15. The apparatus according to claim 11, wherein the grid control plane is a second-type grid control plane;

wherein determining the first group of grid control planes corresponding to the first body detection information, and performing deformation processing on the first group of grid control planes comprises:

determining at least one second-type grid control plane corresponding to the first body detection information, and performing deformation processing on the at least one second-type grid control plane based on a second deformation parameter to compress or stretch a part of the body region of the target object corresponding to at least one first-type grid control plane, and compress or stretch at least part of a background region other than the target object.

16. The apparatus according to claim 15, wherein the second-type grid control plane comprises a plurality of second-type grid control points;

wherein performing deformation processing on the at least one second-type grid control plane based on the second deformation parameter comprises:

moving at least part of the plurality of second-type grid control points comprised in the second-type grid control plane based on the second deformation parameter, to perform deformation processing on the second-type grid control plane,

wherein deformation of a region in the second-type grid control plane, corresponding to any one of the plurality of second-type grid control points, is implemented by means of the movement of the second-type grid control point.

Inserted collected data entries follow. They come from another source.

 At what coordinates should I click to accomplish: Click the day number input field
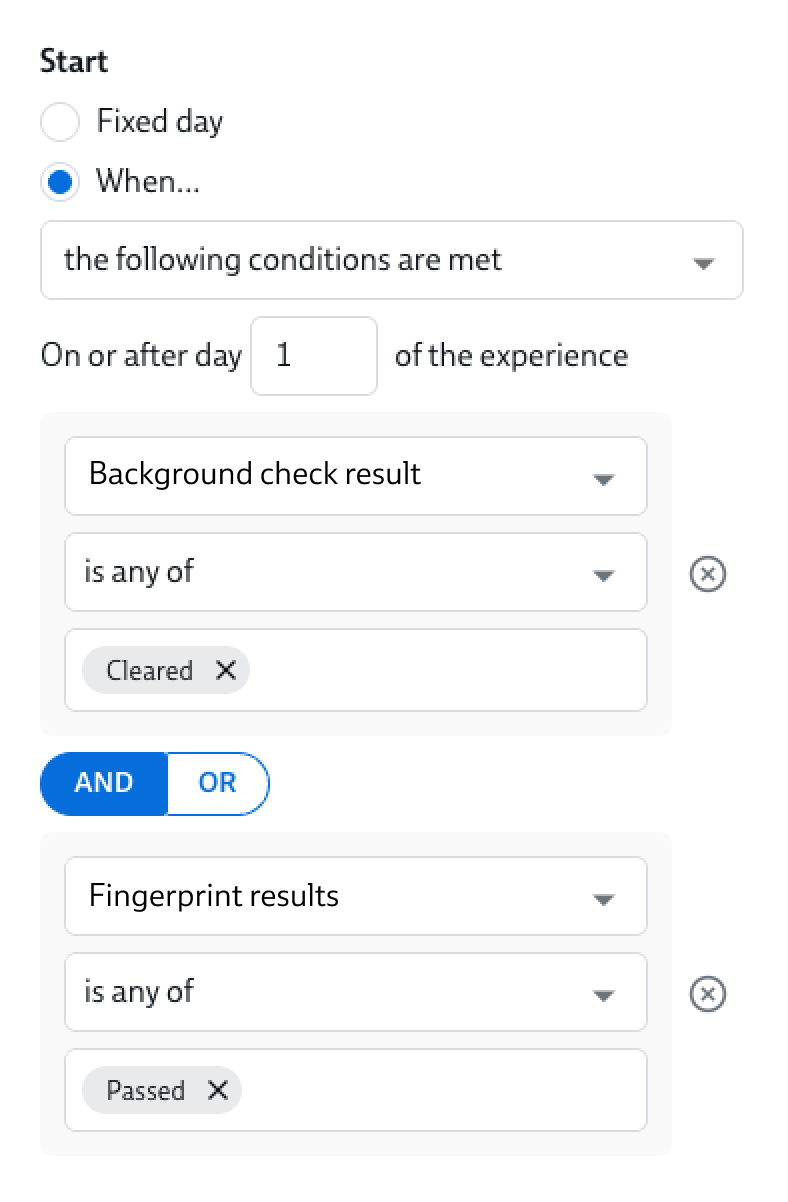(313, 356)
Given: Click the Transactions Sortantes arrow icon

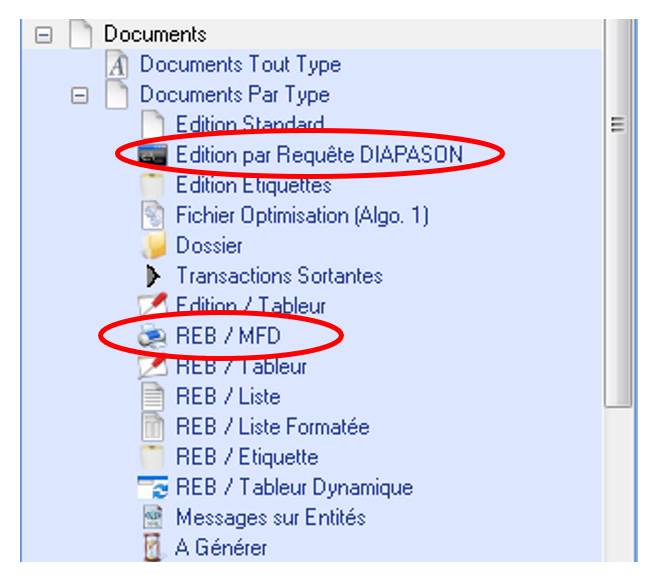Looking at the screenshot, I should pyautogui.click(x=152, y=275).
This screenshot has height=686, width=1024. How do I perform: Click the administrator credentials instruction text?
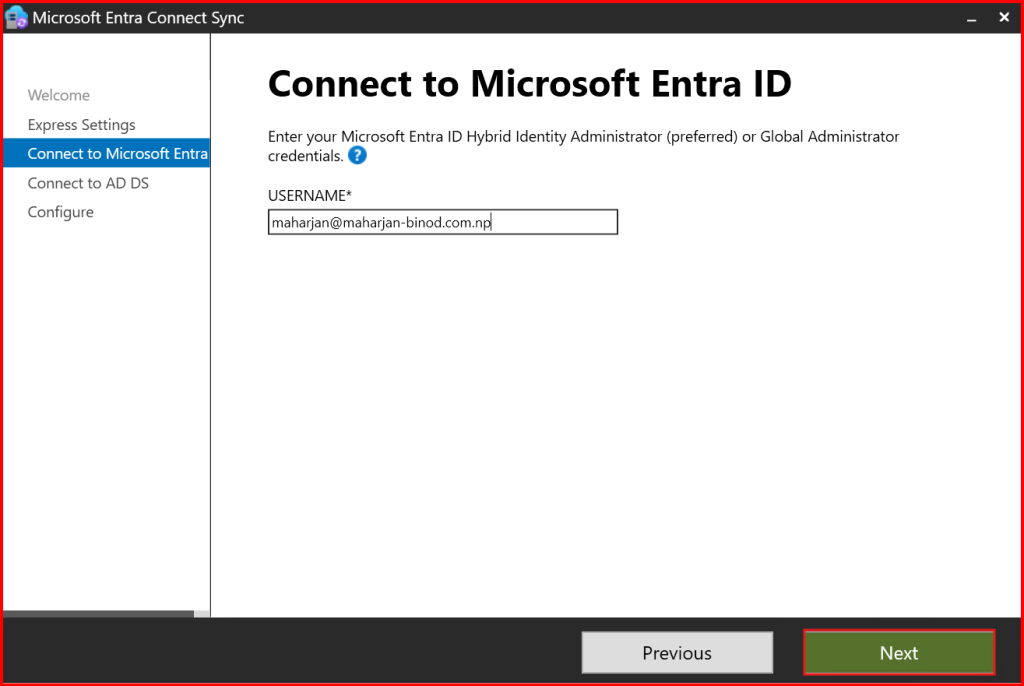pyautogui.click(x=583, y=137)
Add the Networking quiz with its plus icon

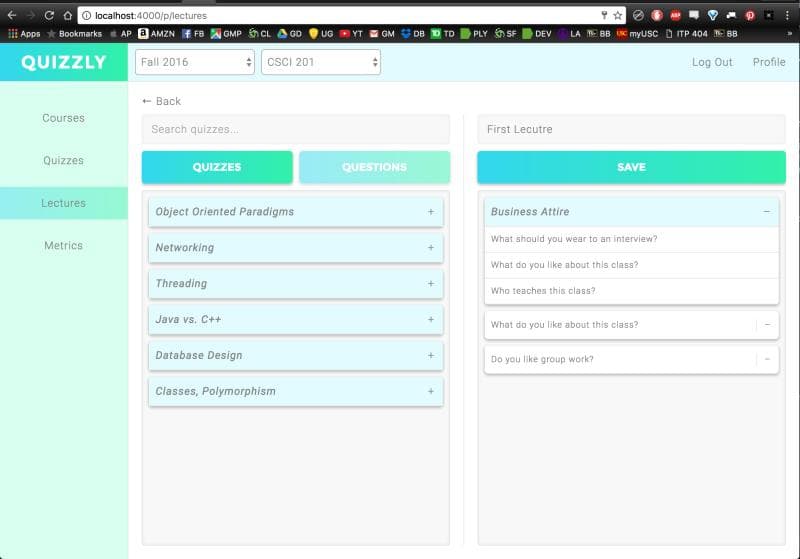431,248
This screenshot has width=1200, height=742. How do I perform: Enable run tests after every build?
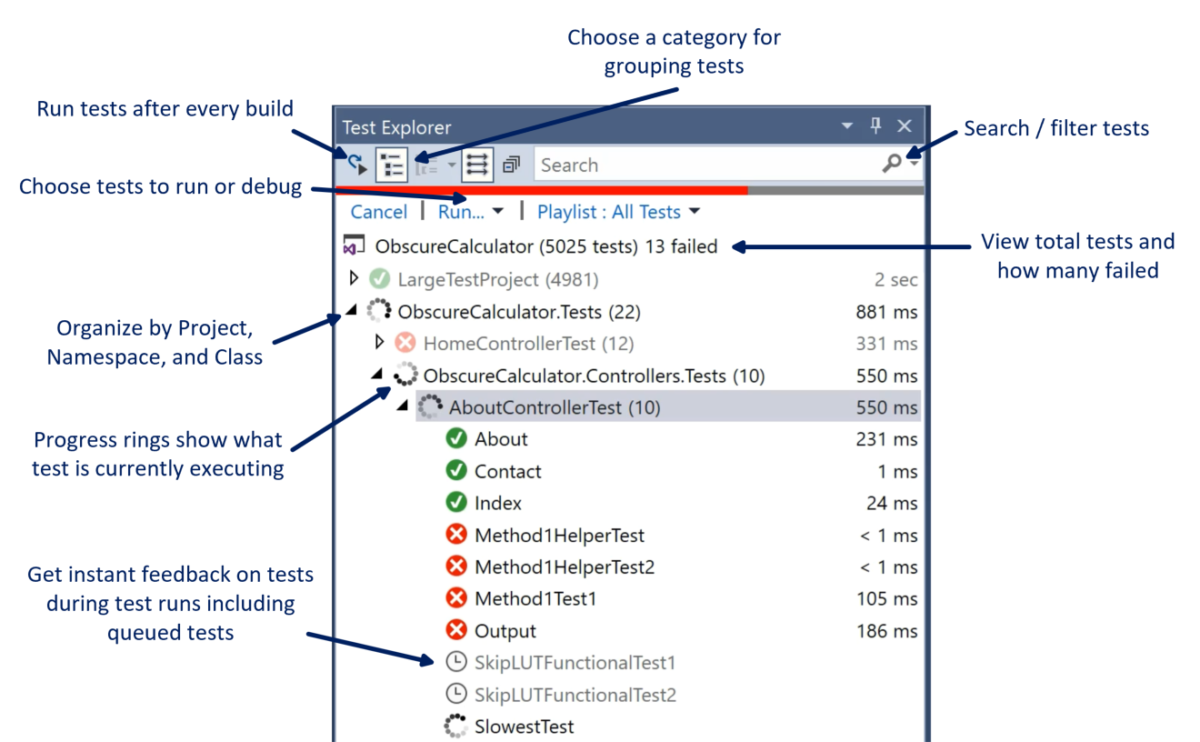357,164

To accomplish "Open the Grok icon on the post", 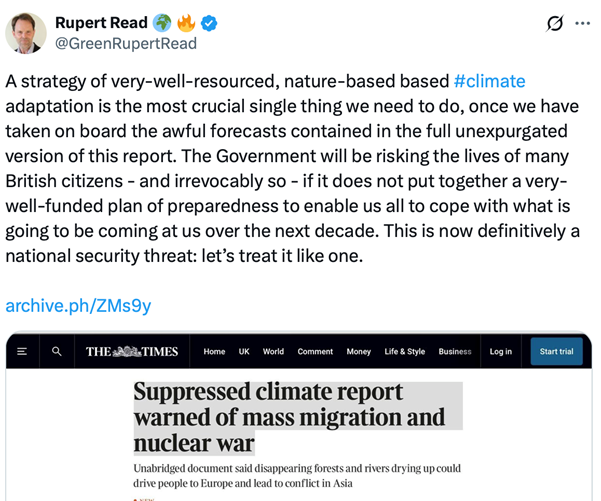I will [555, 23].

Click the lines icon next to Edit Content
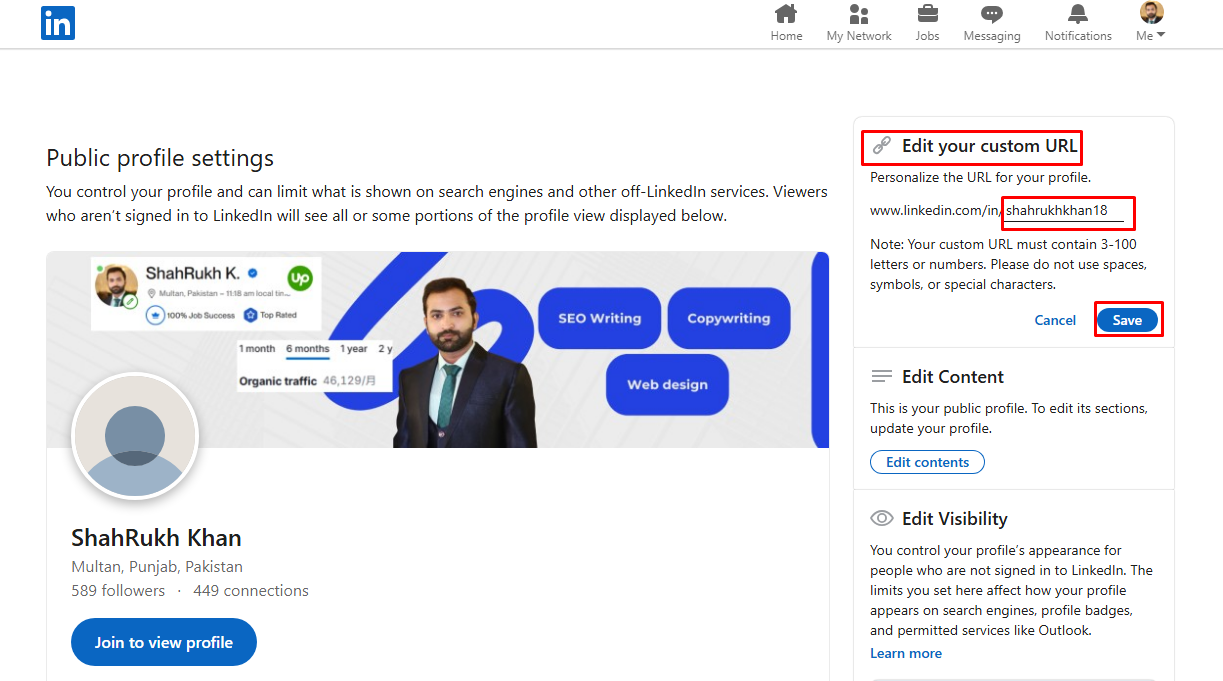(x=882, y=377)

17. A non-transitory computer-readable storage medium having stored thereon computer-readable instructions that, when executed by a processor, cause the processor to perform an image processing method, the method comprising:

obtaining a first image, and performing grid partition on the first image to obtain a plurality of grid control planes;

determining a target object in the first image; and

performing deformation processing on at least part of a body region of the target object corresponding to at least one of the plurality of grid control planes to generate a second image.

18. The non-transitory computer-readable storage medium according to claim 17, wherein determining the target object in the first image comprises:

obtaining body detection information of the target object in the first image, the body detection information comprising at least one of body key point information or body contour point information,

wherein the body key point information comprises coordinate information of a body key point; and

the body contour point information comprises coordinate information of a body contour point.

19. The non-transitory computer-readable storage medium according to claim 17, wherein performing deformation processing on at least part of the body region of the target object corresponding to at least one of the plurality of grid control planes comprises:

determining at least part of the body region to be subjected to deformation processing in the target object to obtain first body detection information of the at least part of the body region; and

determining a first group of grid control planes corresponding to the first body detection information, and performing deformation processing on the first group of grid control planes.

20. The non-transitory computer-readable storage medium according to claim 19, wherein determining the first group of grid control planes corresponding to the first body detection information, and performing deformation processing on the first group of grid control planes comprises:

determining a corresponding first group of grid control planes based on at least one of first body key point information or first body contour point information comprised in the first body detection information, the first group of grid control planes comprising at least one grid control plane; and

performing deformation processing on the at least one grid control plane to compress or stretch the at least part of the body region of the target object, and compress or stretch at least part of a background region other than the target object.